> **Task statement**
Repeat verbatim each line from the line with "Click the five-star rating icons" to the end of the entries. Pictures do not belong in the copy.

> **Data extracted from a collection**

------------------------------------------------------------------------

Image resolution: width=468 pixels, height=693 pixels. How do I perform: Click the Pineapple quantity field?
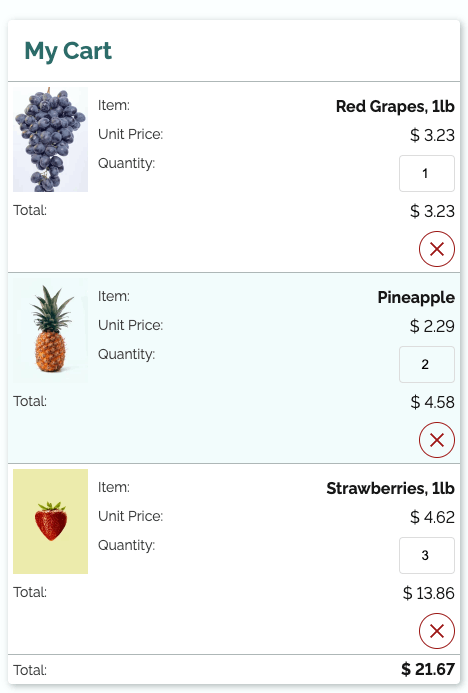coord(427,364)
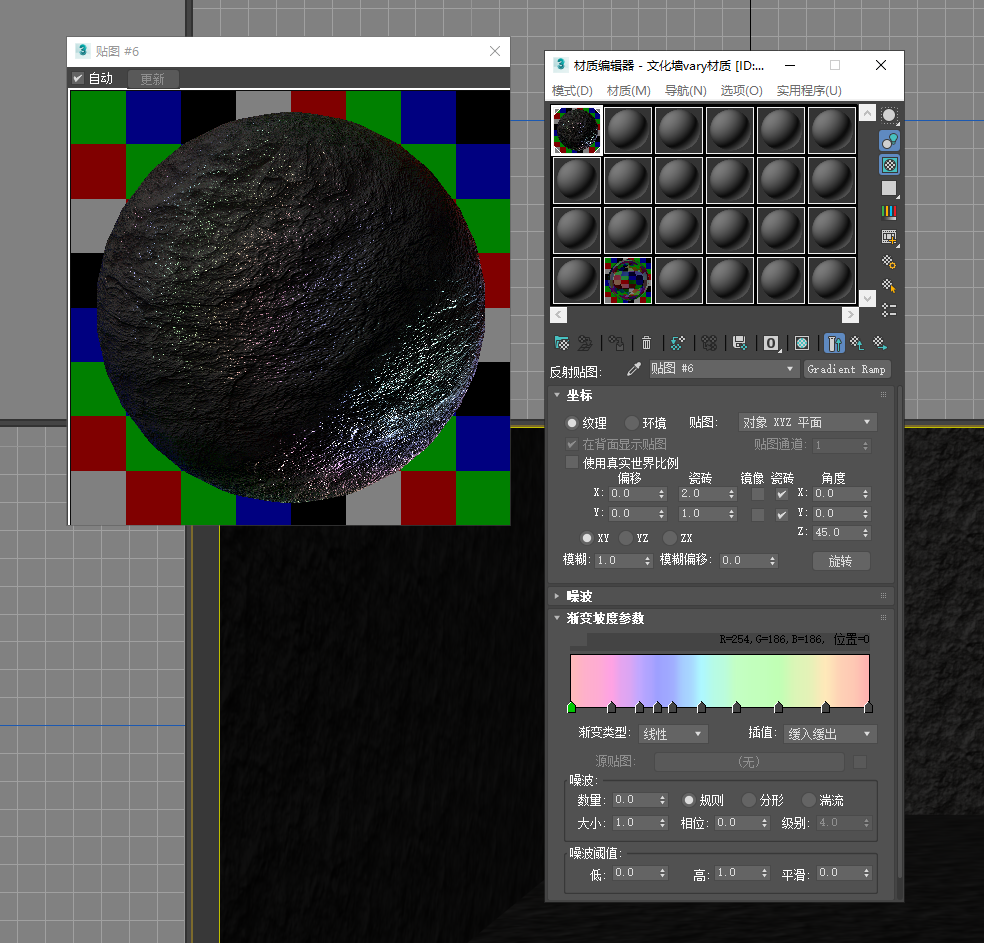This screenshot has height=943, width=984.
Task: Toggle the checkered Background icon
Action: click(889, 165)
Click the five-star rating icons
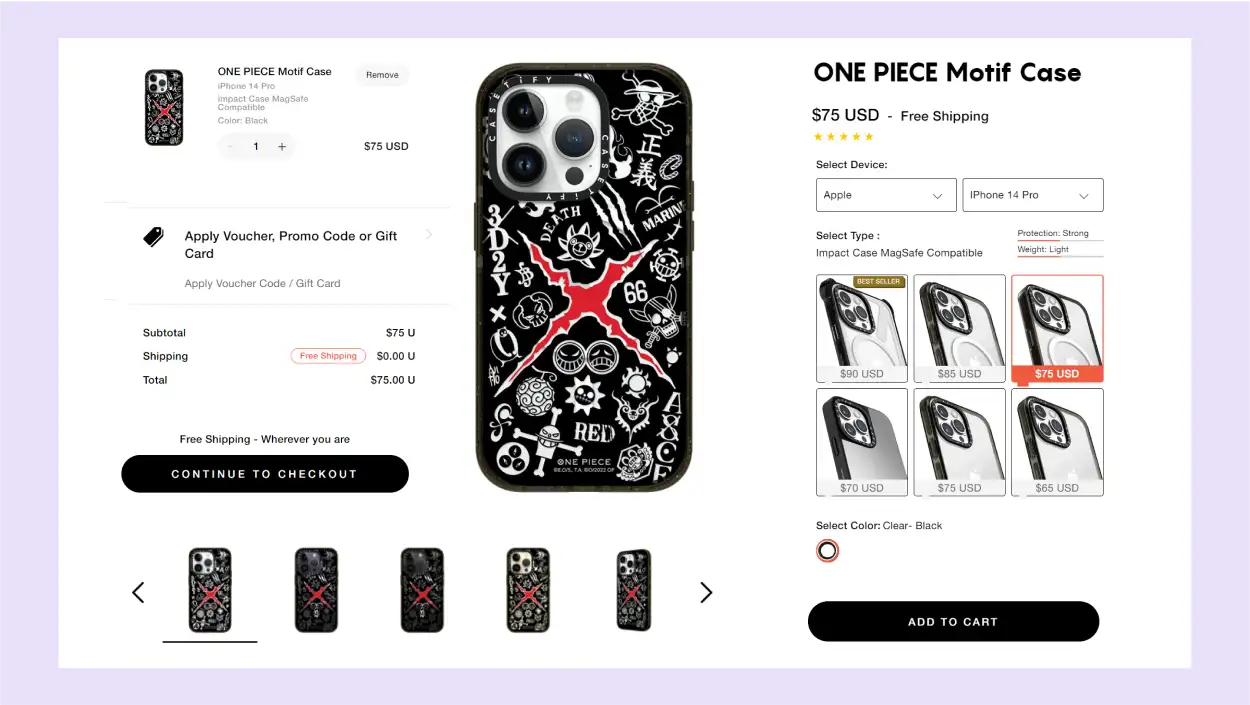Image resolution: width=1250 pixels, height=705 pixels. (x=843, y=137)
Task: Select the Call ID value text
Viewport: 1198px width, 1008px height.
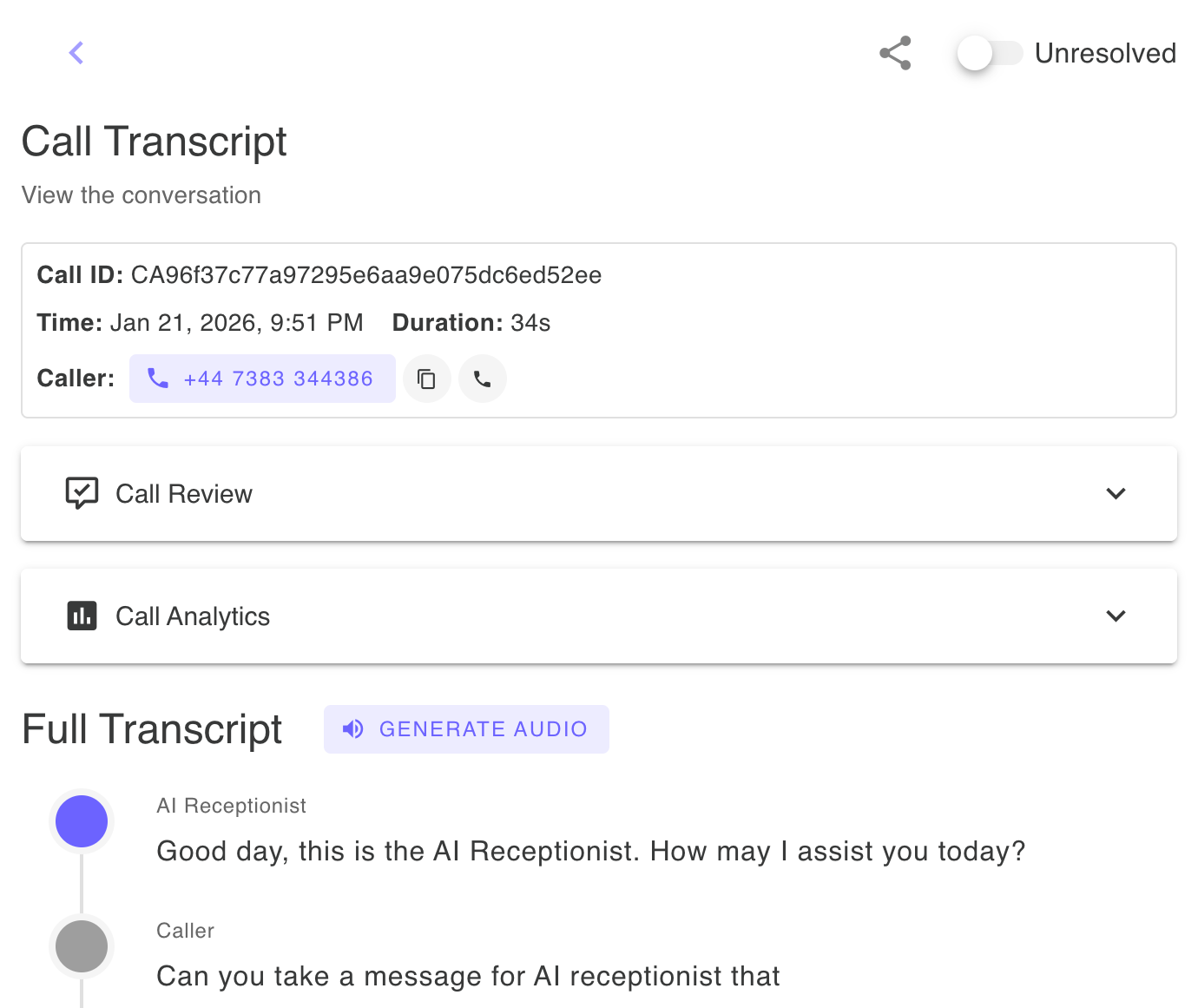Action: tap(365, 274)
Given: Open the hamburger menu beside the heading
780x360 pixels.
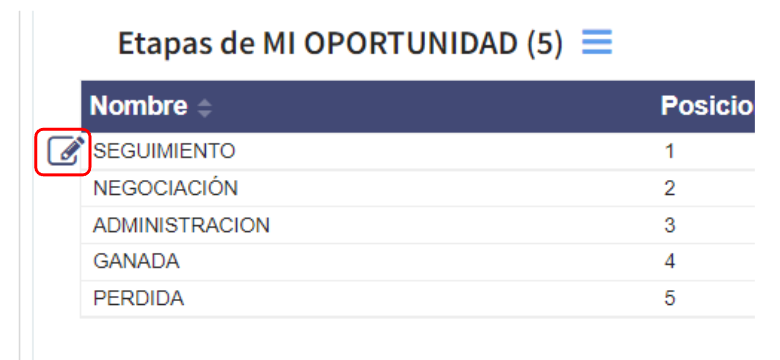Looking at the screenshot, I should 597,42.
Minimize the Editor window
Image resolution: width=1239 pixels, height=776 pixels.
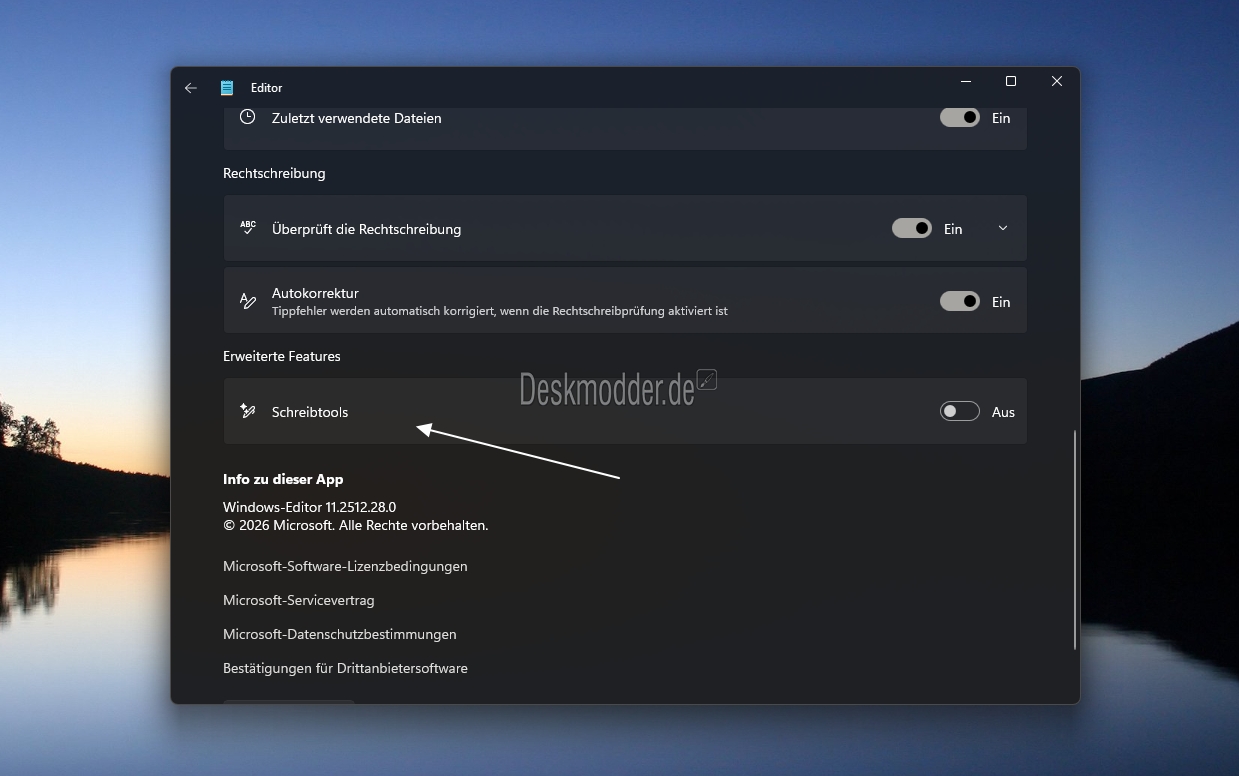point(965,82)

------------------------------------------------------------------------

> **Exercise result**
Click the five-star rating icons
Image resolution: width=1250 pixels, height=705 pixels. (x=843, y=137)
Task: Select the Call ID value text
Viewport: 1198px width, 1008px height.
Action: tap(365, 274)
Given: Open the hamburger menu beside the heading
780x360 pixels.
Looking at the screenshot, I should 597,42.
Minimize the Editor window
Image resolution: width=1239 pixels, height=776 pixels.
point(965,82)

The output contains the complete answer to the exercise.